The board is building a framework that is intended to reduce unnecessary disclosures and highlight information that investors need most.
On Tuesday, FASB issued a proposed concepts statement that would help the board create a process for identifying relevant information—and the limits on information—that should be included in notes to financial statements.
If approved, the proposed statement, Conceptual Framework for Financial Reporting, Chapter 8: Notes to Financial Statements, would become part of the conceptual framework that provides the foundation for making standard-setting decisions.
The proposal would require FASB to:
- Identify information to disclose in the notes that is likely to help those who are deciding whether to provide resources to an organization.
- Eliminate disclosures of certain types of future-oriented information that may have negative effects on the cash flow prospects of the reporting organization.
- Consider the costs and potential consequences of providing a disclosure in the notes.

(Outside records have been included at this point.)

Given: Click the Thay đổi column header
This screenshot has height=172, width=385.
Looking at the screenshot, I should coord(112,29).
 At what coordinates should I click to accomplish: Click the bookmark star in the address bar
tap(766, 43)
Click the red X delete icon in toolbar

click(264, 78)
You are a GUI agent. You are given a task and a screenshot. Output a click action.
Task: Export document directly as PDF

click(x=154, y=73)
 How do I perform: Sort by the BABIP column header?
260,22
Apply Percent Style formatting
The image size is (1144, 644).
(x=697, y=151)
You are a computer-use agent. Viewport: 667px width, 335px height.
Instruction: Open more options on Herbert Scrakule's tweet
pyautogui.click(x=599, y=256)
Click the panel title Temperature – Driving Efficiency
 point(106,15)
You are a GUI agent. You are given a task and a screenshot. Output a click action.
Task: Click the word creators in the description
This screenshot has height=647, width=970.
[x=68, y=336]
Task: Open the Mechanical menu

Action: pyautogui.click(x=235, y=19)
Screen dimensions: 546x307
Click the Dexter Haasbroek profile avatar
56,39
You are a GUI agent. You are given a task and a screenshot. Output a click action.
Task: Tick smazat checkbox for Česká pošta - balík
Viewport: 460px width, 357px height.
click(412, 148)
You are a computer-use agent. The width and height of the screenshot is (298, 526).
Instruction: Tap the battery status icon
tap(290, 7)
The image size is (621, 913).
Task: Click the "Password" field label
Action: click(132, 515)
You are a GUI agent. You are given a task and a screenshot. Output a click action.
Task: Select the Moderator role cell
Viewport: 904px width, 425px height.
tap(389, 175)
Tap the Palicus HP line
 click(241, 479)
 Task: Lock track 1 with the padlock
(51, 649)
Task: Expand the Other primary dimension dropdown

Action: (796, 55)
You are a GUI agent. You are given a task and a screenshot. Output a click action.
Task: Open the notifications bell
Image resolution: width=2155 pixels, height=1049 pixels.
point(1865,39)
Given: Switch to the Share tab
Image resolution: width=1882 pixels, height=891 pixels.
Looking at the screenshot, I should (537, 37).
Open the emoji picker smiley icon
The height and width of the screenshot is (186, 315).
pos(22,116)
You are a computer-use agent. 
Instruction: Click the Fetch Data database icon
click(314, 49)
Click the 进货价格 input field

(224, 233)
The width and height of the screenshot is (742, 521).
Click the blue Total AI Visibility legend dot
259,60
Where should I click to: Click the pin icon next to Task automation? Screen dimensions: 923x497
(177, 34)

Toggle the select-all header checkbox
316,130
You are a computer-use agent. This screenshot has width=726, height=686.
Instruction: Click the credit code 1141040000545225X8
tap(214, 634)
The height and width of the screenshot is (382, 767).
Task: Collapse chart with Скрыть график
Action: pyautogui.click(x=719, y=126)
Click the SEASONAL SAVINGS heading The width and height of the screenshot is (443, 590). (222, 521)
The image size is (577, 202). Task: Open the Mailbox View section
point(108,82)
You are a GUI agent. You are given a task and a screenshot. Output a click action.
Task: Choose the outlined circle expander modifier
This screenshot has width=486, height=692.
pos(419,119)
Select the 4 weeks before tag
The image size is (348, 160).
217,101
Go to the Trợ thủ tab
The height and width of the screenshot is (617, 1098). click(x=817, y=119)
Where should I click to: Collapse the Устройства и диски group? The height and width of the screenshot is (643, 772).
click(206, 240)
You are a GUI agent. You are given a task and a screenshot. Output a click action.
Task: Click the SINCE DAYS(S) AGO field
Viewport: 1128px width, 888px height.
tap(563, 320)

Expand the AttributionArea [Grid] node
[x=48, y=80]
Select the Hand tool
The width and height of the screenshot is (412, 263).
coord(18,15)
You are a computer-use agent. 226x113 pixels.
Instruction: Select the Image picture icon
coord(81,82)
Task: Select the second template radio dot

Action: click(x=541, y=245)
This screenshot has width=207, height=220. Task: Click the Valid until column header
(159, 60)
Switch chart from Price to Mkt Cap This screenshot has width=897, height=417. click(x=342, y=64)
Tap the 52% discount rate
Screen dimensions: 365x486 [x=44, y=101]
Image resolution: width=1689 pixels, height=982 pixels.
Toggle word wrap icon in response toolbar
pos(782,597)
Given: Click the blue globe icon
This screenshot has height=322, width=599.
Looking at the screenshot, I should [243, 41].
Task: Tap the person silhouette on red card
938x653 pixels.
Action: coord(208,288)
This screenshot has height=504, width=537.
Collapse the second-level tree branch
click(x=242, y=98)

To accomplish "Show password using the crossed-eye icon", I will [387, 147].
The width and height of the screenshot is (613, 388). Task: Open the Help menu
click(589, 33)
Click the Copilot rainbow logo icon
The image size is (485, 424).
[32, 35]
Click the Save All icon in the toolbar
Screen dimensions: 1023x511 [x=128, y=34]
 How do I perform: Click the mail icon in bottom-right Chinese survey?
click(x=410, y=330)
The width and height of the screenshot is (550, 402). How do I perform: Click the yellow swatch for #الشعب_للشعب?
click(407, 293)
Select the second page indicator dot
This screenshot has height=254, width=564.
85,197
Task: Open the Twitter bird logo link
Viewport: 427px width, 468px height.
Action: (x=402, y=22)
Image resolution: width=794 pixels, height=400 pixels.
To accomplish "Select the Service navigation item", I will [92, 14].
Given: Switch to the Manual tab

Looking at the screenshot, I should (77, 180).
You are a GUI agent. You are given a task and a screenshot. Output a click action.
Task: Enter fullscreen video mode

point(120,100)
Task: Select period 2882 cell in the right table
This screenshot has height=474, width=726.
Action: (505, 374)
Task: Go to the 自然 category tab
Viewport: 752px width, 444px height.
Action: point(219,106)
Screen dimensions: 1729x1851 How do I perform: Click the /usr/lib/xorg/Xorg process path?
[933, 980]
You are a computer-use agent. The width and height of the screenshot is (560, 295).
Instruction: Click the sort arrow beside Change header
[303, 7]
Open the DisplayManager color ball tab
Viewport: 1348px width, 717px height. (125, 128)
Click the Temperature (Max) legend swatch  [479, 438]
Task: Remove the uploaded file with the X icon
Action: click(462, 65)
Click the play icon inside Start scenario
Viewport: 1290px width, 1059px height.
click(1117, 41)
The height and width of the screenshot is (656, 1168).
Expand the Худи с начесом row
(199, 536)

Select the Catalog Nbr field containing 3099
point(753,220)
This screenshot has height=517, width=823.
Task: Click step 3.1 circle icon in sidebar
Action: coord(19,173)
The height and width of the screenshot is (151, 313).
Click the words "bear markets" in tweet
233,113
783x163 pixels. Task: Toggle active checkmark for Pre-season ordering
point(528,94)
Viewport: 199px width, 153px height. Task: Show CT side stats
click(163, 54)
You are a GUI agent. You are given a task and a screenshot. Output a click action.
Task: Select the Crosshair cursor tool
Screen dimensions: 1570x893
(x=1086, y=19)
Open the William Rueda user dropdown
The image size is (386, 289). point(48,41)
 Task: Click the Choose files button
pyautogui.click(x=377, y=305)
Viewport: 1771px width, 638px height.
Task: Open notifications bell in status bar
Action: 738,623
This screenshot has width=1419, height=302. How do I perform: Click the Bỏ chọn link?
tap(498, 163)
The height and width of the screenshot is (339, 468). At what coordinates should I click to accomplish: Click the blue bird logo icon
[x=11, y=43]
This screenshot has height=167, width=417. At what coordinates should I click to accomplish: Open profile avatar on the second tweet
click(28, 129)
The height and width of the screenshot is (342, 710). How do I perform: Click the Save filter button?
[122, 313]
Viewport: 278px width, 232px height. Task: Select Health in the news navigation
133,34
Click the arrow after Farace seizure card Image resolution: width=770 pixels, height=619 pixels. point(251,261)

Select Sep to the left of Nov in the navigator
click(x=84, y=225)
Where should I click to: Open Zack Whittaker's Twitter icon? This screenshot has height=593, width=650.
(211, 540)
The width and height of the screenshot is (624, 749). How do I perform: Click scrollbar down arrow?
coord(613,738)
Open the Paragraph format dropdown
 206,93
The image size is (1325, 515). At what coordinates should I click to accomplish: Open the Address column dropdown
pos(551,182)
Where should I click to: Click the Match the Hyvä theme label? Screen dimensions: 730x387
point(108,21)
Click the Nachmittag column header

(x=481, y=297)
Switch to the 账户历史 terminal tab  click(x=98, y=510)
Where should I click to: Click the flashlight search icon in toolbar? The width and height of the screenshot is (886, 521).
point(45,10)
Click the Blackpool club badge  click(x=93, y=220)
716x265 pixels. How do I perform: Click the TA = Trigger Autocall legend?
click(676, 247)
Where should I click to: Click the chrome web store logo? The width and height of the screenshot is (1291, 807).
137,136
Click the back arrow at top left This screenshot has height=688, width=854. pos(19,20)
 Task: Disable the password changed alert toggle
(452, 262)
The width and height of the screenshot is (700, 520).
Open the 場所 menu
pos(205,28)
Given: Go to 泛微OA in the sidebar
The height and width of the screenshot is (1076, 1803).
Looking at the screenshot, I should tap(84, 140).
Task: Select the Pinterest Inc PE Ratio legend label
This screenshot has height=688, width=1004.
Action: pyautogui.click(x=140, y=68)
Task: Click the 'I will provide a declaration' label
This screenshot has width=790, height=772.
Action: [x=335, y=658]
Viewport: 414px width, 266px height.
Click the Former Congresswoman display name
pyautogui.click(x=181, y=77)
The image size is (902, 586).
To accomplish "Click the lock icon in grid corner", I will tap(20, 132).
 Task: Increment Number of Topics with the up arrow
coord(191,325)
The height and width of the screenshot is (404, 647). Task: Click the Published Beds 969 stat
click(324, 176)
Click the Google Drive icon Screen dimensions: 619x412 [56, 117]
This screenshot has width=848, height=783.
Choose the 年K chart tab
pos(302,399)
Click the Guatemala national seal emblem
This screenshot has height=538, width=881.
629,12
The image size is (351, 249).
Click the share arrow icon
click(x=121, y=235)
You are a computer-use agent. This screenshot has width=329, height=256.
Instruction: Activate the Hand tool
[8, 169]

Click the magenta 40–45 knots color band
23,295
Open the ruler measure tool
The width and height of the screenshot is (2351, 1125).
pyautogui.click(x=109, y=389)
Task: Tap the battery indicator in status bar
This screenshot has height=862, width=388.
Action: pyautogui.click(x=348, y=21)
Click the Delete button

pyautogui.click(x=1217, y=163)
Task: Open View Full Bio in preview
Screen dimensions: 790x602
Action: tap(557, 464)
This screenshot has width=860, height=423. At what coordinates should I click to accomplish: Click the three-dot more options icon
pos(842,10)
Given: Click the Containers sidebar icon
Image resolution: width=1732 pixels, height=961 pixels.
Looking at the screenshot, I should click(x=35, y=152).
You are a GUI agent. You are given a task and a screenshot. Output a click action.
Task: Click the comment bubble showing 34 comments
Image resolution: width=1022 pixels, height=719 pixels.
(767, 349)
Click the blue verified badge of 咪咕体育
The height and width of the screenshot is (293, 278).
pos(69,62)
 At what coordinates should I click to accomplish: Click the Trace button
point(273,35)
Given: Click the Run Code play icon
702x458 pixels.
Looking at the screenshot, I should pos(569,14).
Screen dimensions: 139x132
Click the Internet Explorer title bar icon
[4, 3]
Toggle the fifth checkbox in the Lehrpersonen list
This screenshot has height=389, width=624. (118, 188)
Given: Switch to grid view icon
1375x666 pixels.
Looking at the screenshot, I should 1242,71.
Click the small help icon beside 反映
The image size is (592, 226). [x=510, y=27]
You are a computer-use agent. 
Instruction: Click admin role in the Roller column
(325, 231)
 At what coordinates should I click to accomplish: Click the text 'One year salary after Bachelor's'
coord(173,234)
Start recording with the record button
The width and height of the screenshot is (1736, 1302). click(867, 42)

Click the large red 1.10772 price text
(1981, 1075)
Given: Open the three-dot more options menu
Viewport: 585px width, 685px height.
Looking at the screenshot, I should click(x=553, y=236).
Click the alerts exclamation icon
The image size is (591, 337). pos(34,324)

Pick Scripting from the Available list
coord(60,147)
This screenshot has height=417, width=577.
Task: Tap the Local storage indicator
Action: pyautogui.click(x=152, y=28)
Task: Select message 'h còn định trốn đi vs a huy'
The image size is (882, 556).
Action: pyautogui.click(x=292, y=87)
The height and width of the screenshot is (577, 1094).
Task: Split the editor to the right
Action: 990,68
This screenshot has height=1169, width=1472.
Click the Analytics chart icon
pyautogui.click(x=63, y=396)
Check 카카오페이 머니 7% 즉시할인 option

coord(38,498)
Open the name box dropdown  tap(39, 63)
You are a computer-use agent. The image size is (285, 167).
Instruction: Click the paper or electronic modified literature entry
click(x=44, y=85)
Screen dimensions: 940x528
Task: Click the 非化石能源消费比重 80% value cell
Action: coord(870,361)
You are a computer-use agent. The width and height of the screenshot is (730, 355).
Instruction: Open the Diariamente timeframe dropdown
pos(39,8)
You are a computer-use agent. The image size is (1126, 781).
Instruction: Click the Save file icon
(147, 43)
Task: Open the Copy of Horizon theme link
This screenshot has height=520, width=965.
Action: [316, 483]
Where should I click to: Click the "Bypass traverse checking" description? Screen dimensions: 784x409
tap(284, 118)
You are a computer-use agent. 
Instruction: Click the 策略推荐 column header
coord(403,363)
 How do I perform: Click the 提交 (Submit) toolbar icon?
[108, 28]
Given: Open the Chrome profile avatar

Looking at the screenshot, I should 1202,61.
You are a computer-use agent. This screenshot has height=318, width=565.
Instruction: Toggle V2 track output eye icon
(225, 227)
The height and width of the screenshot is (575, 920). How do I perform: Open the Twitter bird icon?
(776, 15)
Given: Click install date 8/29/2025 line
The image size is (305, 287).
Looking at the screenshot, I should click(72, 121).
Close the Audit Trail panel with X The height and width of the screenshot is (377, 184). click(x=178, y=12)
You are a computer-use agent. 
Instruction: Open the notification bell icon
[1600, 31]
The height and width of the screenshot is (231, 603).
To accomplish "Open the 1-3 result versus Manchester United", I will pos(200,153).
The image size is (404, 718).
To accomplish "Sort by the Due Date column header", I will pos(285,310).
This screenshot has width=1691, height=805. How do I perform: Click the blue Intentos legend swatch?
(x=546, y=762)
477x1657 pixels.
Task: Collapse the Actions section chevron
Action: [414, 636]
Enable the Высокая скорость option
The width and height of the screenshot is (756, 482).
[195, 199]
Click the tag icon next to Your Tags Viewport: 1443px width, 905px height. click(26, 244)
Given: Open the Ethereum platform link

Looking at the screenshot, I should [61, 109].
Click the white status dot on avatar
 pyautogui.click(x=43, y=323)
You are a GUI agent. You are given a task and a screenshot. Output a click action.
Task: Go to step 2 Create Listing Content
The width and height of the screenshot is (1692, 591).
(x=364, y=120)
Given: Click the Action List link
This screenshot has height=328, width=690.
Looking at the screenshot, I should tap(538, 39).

In addition, the proposal discusses what the board should consider when determining which disclosures should be required at interim periods.
Comments on the exposure draft can be submitted at FASB’s website by July 14.
FASB’s staff is compiling field-test study results as part of the disclosure framework project. These results will be included along with stakeholder feedback from a 2012 invitation to comment when developing the decision process an entity will use to determine what is disclosed in the notes to financial statements.
The board is undertaking the project in an attempt to streamline disclosures that have grown in complexity and volume in recent years. A KPMG and Financial Executives Research Foundation study of Form 10-K annual reports filed by 25 Fortune 100 companies found that disclosure expanded 16% from 2004 to 2010 and footnote disclosure grew 28% over that same period.
In a 2012 comment letter to FASB, Dell executives said some preparers believe increased disclosures are necessary to avoid the risk of litigation or a comment letter from the SEC.
“However, we believe that an effective disclosure framework should balance legal and regulatory requirements with the overall objective of communicating relevant financial information to users,” Dell Vice President and former Chief Accounting Officer Yvonne Mcgill and Corporate Reporting Senior Accountant Courtney Slaughter said in the letter.
Other accounting standard setters also are focused on disclosure reform. Roger Marshall, chair of the UK Financial Reporting Council's Accounting Council, issued a call in October for financial reporting disclosures to focus on relevant information and avoid boilerplate language.
And International Accounting Standards Board (IASB) Chairman Hans Hoogervorst issued a speech last year stating the board’s focus on “breaking the boilerplate” and facilitating more relevant disclosures. The IASB also has undertaken an initiative to improve disclosures.